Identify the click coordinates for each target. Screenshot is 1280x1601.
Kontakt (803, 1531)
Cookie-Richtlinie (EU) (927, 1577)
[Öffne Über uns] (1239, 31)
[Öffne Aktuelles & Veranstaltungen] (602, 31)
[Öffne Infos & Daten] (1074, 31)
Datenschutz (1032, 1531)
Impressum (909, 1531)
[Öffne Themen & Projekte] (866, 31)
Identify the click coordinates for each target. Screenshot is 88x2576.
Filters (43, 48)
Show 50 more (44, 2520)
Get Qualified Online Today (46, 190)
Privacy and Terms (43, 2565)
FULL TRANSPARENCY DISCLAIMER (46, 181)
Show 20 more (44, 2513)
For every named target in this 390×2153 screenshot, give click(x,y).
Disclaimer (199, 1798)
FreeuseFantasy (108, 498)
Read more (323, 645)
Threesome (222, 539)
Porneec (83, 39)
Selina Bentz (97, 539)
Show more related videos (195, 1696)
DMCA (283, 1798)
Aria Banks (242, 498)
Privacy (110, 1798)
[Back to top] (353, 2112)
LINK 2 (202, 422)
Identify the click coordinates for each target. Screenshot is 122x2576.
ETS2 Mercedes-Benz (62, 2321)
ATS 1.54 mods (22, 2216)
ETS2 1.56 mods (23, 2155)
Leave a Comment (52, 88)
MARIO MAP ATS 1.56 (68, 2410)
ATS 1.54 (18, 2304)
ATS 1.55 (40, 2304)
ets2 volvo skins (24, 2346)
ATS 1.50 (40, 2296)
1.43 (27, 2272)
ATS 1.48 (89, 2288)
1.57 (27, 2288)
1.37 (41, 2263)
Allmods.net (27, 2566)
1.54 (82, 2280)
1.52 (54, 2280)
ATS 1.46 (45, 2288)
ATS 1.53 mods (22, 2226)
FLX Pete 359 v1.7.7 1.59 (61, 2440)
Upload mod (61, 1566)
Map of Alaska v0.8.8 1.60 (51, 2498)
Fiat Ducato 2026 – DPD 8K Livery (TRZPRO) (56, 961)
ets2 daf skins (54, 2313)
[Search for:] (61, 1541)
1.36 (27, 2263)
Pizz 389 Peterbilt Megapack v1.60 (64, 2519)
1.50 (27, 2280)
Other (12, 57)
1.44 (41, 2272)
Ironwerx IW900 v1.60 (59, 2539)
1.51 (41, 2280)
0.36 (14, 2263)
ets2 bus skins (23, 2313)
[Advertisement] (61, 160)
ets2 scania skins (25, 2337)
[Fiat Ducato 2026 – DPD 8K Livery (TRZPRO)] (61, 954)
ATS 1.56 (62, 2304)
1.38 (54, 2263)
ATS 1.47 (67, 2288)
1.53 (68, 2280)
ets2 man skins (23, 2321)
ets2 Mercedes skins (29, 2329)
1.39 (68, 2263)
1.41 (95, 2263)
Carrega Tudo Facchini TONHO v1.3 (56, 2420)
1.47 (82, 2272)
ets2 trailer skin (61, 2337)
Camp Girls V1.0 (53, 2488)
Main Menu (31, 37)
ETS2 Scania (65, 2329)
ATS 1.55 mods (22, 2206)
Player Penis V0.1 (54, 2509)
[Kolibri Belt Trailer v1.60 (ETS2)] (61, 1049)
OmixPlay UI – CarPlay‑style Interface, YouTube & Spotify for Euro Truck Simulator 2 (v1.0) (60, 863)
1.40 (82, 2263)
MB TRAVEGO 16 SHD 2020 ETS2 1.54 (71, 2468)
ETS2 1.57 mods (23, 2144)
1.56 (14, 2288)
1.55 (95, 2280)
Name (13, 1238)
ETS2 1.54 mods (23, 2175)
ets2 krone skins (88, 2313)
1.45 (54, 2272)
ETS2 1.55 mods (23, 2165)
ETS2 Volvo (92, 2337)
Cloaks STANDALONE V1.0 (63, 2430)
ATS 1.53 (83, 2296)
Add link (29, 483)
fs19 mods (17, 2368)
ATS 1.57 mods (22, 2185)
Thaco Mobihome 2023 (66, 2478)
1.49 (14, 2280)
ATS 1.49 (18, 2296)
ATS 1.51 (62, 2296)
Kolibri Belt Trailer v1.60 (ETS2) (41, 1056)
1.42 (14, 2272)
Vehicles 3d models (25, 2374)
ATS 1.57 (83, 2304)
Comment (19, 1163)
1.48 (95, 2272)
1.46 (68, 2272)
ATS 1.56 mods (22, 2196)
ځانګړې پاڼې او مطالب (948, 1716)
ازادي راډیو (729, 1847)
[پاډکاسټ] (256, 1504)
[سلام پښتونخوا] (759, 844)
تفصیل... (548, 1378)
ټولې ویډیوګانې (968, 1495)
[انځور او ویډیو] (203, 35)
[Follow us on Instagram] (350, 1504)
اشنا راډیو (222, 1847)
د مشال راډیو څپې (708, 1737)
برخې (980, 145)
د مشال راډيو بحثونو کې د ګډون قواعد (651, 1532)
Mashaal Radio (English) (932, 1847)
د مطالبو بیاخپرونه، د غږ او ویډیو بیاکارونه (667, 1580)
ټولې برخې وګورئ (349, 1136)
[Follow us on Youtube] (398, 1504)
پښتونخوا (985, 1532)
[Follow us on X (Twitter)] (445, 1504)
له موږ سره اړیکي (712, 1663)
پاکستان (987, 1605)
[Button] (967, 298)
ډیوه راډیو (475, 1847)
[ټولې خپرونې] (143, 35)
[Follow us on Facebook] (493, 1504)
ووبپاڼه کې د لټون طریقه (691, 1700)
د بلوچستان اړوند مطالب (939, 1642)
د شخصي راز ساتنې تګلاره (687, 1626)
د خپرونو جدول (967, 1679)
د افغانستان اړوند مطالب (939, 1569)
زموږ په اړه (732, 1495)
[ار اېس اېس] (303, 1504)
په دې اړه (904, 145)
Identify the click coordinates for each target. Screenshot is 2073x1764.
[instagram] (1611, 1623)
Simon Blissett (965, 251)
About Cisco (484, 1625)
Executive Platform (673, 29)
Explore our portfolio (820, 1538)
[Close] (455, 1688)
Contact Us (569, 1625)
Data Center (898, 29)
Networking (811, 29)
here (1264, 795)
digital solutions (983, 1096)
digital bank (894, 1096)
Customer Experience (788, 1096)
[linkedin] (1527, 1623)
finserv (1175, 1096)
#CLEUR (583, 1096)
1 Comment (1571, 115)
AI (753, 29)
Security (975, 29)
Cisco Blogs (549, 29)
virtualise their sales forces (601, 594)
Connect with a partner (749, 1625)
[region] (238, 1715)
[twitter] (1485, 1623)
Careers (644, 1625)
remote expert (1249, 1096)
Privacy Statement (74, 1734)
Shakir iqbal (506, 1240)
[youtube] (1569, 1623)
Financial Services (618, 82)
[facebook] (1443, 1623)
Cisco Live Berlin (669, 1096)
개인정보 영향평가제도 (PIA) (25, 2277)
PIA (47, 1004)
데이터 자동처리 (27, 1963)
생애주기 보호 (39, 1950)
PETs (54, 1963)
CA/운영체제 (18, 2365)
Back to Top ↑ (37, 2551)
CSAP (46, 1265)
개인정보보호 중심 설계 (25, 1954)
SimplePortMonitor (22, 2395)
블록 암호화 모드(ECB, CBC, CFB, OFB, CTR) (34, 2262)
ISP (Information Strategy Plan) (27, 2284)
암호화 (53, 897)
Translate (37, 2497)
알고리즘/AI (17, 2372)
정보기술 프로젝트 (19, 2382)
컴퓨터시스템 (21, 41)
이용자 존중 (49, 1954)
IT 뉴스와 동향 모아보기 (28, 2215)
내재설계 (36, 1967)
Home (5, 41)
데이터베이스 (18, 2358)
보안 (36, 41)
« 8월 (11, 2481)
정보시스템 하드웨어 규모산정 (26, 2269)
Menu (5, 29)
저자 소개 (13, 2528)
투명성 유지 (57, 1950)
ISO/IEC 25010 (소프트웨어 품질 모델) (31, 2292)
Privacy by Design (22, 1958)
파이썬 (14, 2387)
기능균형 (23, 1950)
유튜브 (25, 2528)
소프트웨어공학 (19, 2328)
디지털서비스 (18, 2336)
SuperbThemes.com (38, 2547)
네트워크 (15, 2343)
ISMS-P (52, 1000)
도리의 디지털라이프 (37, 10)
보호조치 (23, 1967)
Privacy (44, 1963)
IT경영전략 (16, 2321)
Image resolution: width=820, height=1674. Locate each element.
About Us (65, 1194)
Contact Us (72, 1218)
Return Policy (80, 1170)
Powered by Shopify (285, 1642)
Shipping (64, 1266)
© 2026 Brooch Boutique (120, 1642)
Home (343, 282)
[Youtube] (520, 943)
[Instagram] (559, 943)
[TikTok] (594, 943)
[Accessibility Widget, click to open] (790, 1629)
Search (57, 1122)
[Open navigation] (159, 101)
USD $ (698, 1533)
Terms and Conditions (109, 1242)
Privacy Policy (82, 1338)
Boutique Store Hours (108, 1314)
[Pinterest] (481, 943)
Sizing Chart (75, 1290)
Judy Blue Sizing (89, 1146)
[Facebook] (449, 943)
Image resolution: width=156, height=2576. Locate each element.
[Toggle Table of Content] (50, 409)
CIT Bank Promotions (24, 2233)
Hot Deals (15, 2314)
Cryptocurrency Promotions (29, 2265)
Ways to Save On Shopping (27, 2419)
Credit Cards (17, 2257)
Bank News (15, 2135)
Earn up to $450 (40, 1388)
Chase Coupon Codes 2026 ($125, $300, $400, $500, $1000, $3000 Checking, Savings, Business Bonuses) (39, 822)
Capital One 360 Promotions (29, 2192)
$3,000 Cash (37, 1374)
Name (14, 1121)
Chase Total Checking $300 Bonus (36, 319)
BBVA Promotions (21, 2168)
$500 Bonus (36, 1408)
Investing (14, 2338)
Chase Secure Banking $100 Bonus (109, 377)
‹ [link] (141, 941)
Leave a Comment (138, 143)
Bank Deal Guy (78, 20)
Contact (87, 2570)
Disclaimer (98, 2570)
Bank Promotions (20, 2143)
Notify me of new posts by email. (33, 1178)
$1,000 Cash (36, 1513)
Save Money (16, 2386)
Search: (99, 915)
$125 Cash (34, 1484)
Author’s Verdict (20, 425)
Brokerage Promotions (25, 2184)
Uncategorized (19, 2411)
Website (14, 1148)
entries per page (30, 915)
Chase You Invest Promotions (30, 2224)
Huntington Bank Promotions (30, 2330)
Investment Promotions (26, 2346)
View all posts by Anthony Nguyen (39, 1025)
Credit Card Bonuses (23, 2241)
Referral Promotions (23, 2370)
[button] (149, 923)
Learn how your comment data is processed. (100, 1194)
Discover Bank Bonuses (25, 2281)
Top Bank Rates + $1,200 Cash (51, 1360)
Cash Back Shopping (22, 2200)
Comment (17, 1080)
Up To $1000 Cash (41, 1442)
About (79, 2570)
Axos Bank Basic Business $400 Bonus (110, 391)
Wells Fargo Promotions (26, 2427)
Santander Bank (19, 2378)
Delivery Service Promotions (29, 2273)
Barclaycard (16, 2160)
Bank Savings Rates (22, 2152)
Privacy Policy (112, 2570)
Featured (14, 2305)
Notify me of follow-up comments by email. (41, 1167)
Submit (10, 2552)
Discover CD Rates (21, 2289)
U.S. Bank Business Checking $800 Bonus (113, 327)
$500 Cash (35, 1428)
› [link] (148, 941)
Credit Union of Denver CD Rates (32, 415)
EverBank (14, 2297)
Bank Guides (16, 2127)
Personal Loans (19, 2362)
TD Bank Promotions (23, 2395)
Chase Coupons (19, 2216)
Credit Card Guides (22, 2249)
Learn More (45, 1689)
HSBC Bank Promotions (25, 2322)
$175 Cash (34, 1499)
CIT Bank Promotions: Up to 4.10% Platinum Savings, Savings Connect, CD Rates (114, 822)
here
•••••
> [What you have to do]: Taking the entries above, write out exactly each line from the one holding "보안 (36, 41)" to the one holding "Shipping (64, 1266)", both included, and stop there.

> [Solution for this task]:
보안 (36, 41)
« 8월 (11, 2481)
정보시스템 하드웨어 규모산정 (26, 2269)
Menu (5, 29)
저자 소개 (13, 2528)
투명성 유지 (57, 1950)
ISO/IEC 25010 (소프트웨어 품질 모델) (31, 2292)
Privacy by Design (22, 1958)
파이썬 (14, 2387)
기능균형 (23, 1950)
유튜브 (25, 2528)
소프트웨어공학 (19, 2328)
디지털서비스 (18, 2336)
SuperbThemes.com (38, 2547)
네트워크 (15, 2343)
ISMS-P (52, 1000)
도리의 디지털라이프 (37, 10)
보호조치 (23, 1967)
Privacy (44, 1963)
IT경영전략 (16, 2321)
Image resolution: width=820, height=1674. Locate each element.
About Us (65, 1194)
Contact Us (72, 1218)
Return Policy (80, 1170)
Powered by Shopify (285, 1642)
Shipping (64, 1266)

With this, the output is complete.